Artificial intelligence (AI) typically requires a significant amount of high-quality data to build reliable models, where gathering enough data within a single institution can be particularly challenging. In this study we investigated the impact of using sequential learning to exploit very small, siloed sets of clinical and imaging data to train AI models. Furthermore, we evaluated the capacity of such models to achieve equivalent performance when compared to models trained with the same data over a single centralized database.
We propose a privacy preserving distributed learning framework, learning sequentially from each dataset. The framework is applied to three machine learning algorithms: Logistic Regression, Support Vector Machines (SVM), and Perceptron. The models were evaluated using four open-source datasets (Breast cancer, Indian liver, NSCLC-Radiomics dataset, and Stage III NSCLC).

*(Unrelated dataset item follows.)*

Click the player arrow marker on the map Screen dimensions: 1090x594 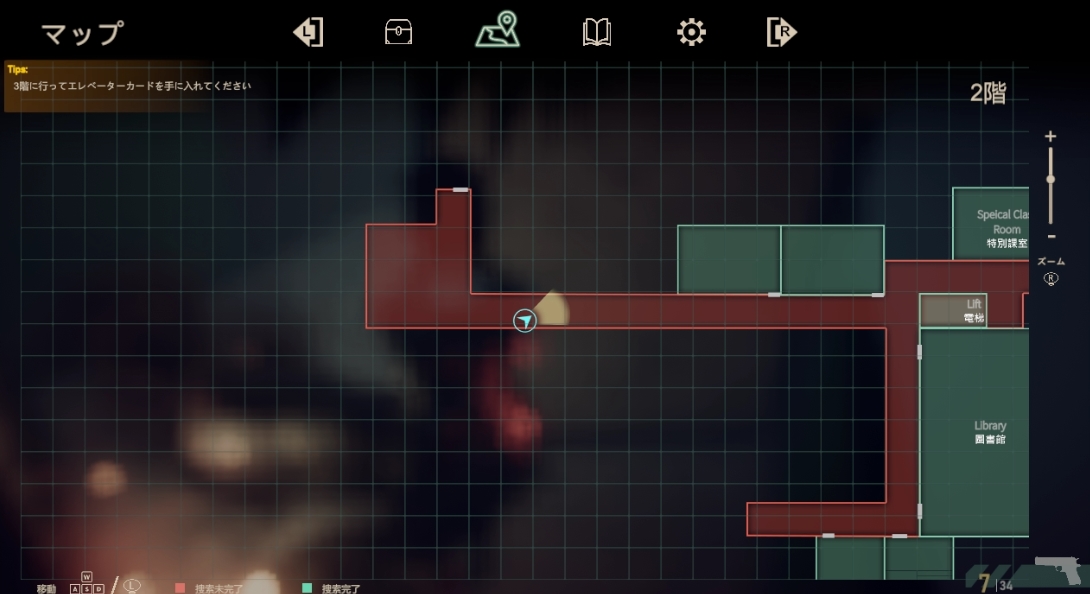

The proposed framework ensured a comparable predictive performance against a centralized learning approach. Pairwise DeLong tests showed no significant difference between the compared pairs for each dataset.

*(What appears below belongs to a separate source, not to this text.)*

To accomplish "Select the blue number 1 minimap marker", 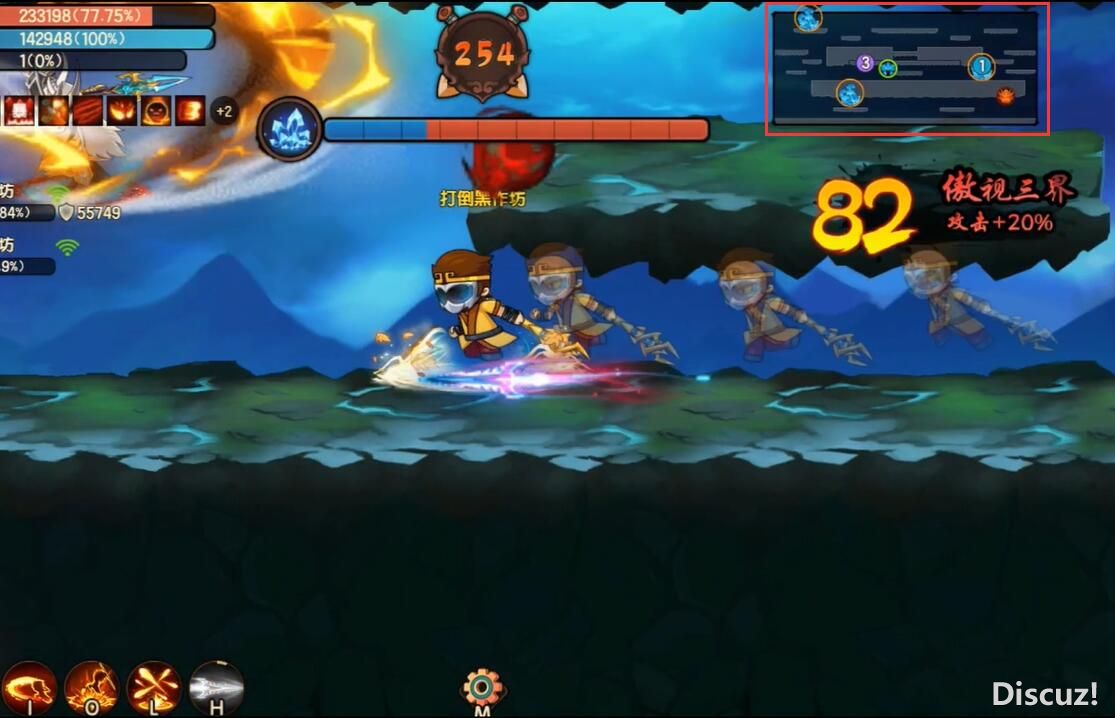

Distributed learning contributes to preserve medical data privacy. We foresee this technology will increase the number of collaborative opportunities to develop robust AI, becoming the default solution in scenarios where collecting enough data from a single reliable source is logistically impossible. Distributed sequential learning provides privacy persevering means for institutions with small but clinically valuable datasets to collaboratively train predictive AI while preserving the privacy of their patients. Such models perform similarly to models that are built on a larger central dataset.